WHAT TO WORK ON
Count the lines below that contain the string "Toggle", treating uppercase and lowercase letters as distinct, and give only the resulting number.

PROVIDED MATERIAL
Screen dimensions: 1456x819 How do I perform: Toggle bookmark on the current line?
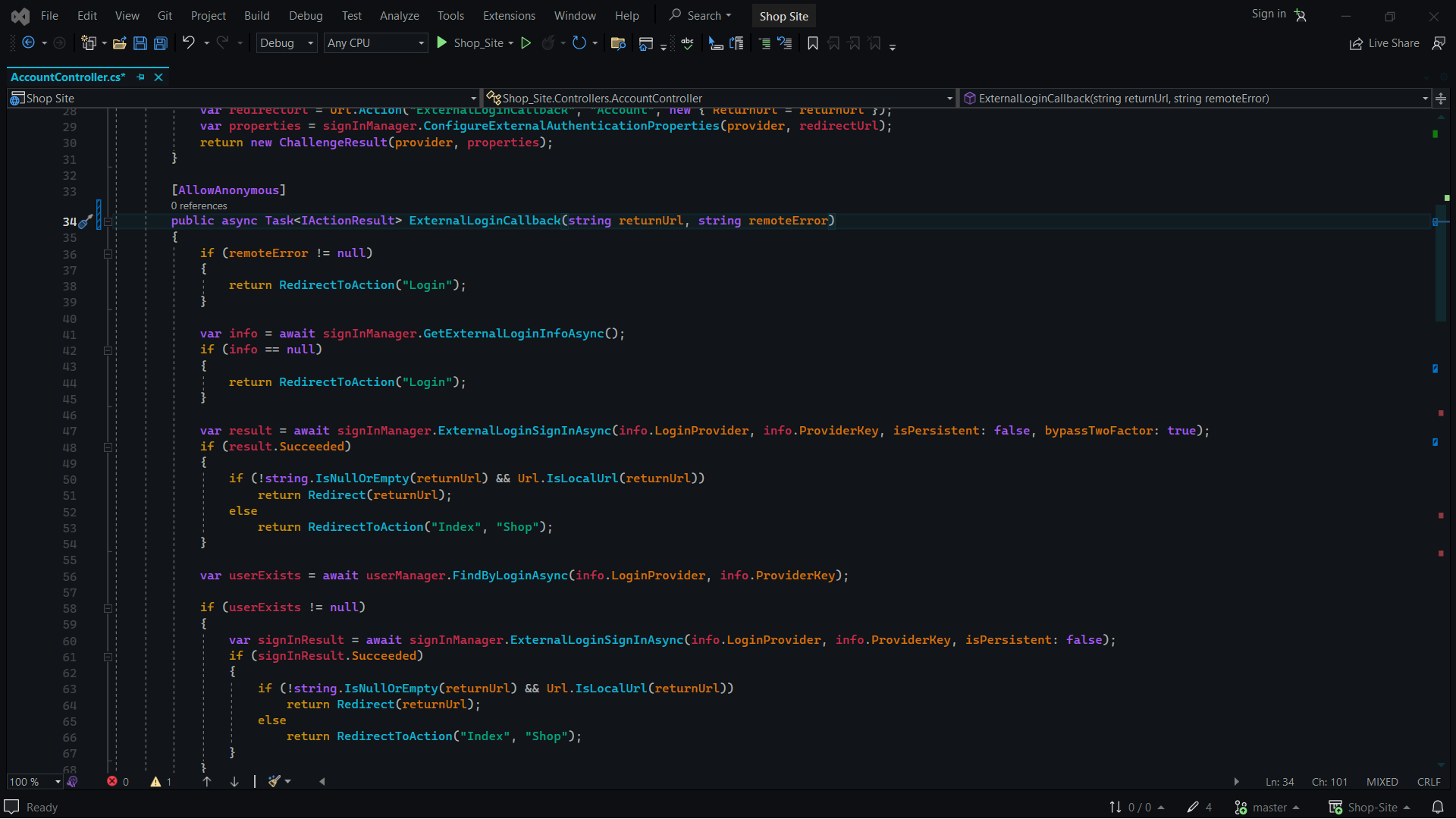click(x=813, y=43)
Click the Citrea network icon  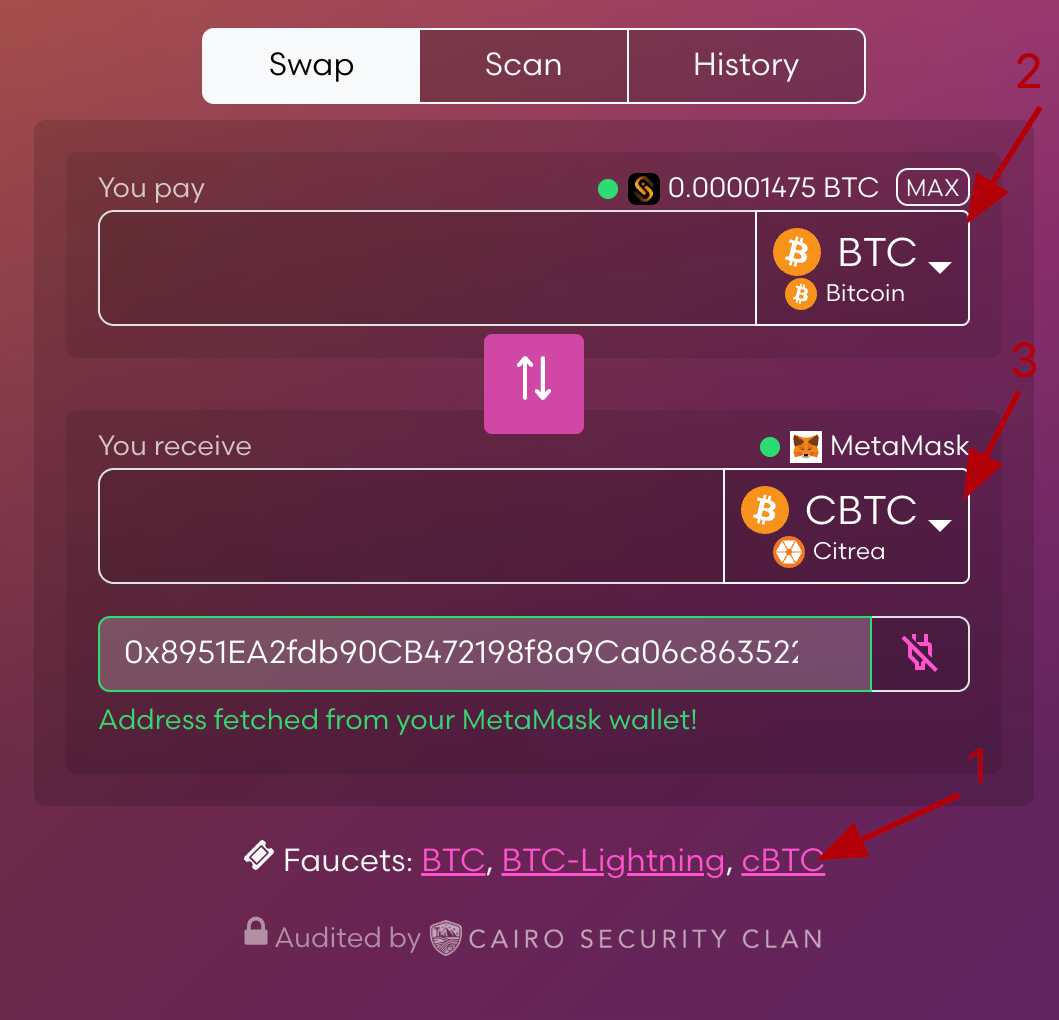pyautogui.click(x=789, y=551)
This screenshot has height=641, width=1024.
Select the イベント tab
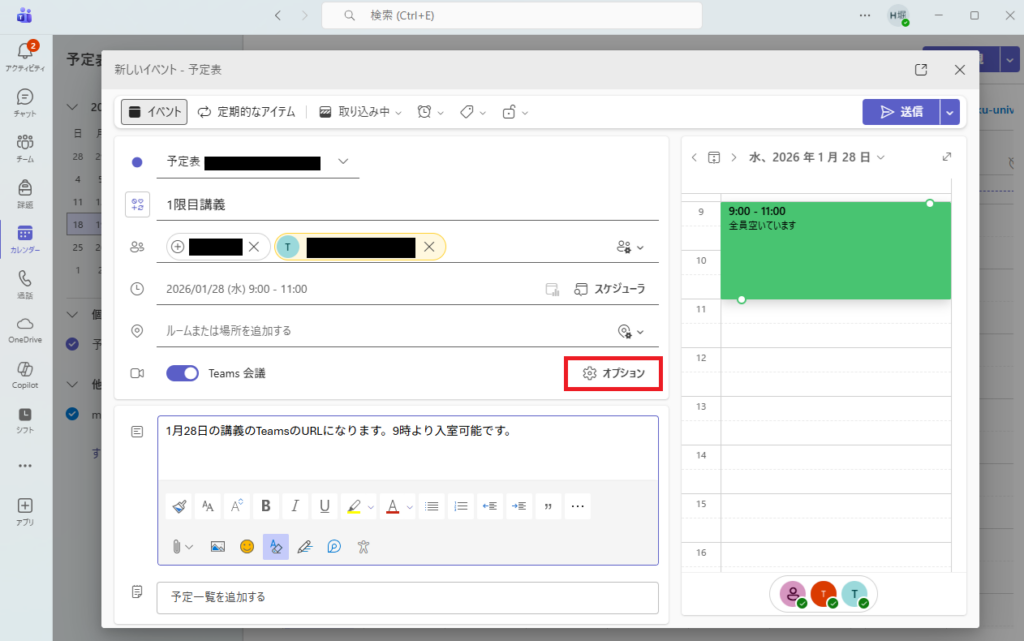pyautogui.click(x=154, y=112)
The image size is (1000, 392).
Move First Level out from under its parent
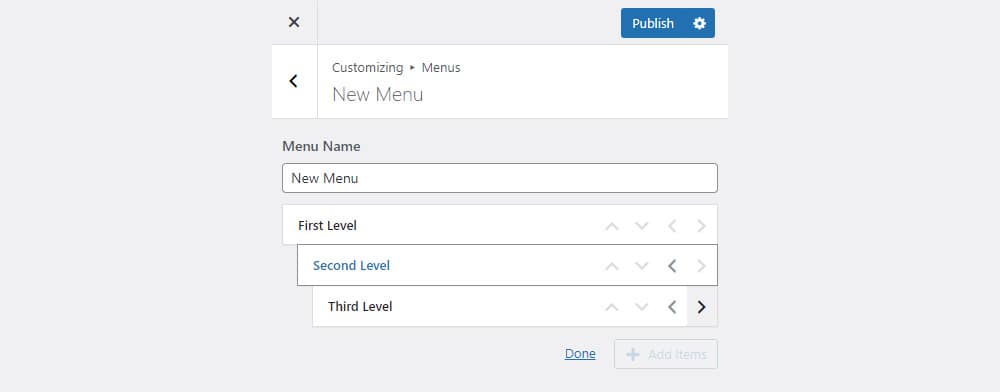click(672, 226)
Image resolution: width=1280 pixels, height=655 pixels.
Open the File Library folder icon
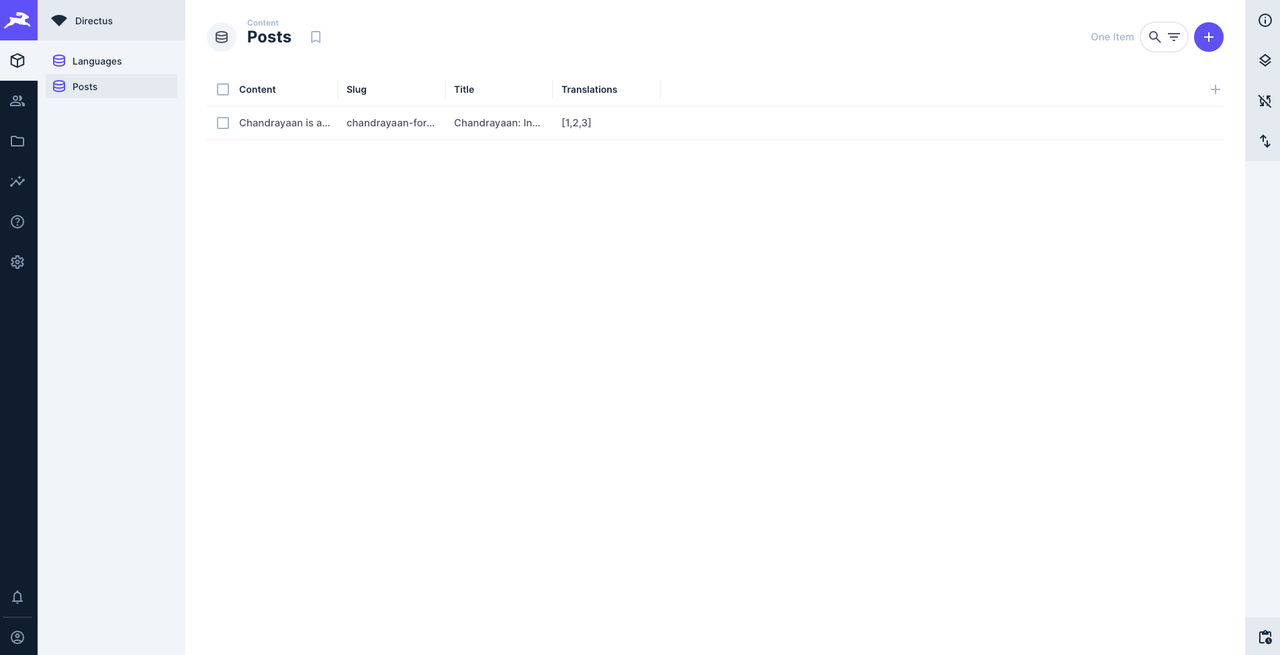tap(18, 141)
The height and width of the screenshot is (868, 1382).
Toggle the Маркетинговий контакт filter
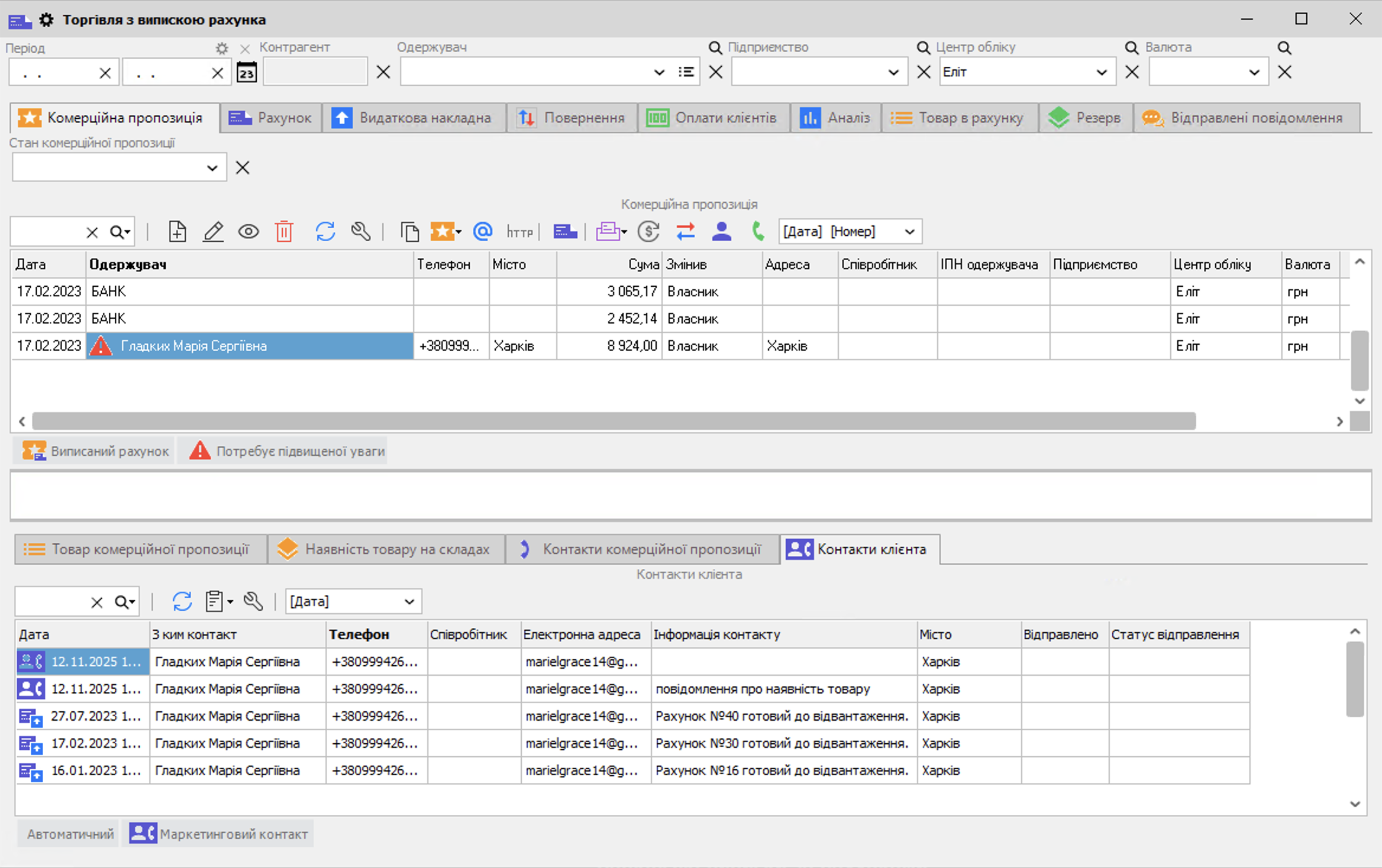coord(219,834)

THE COMPLETED TASK
2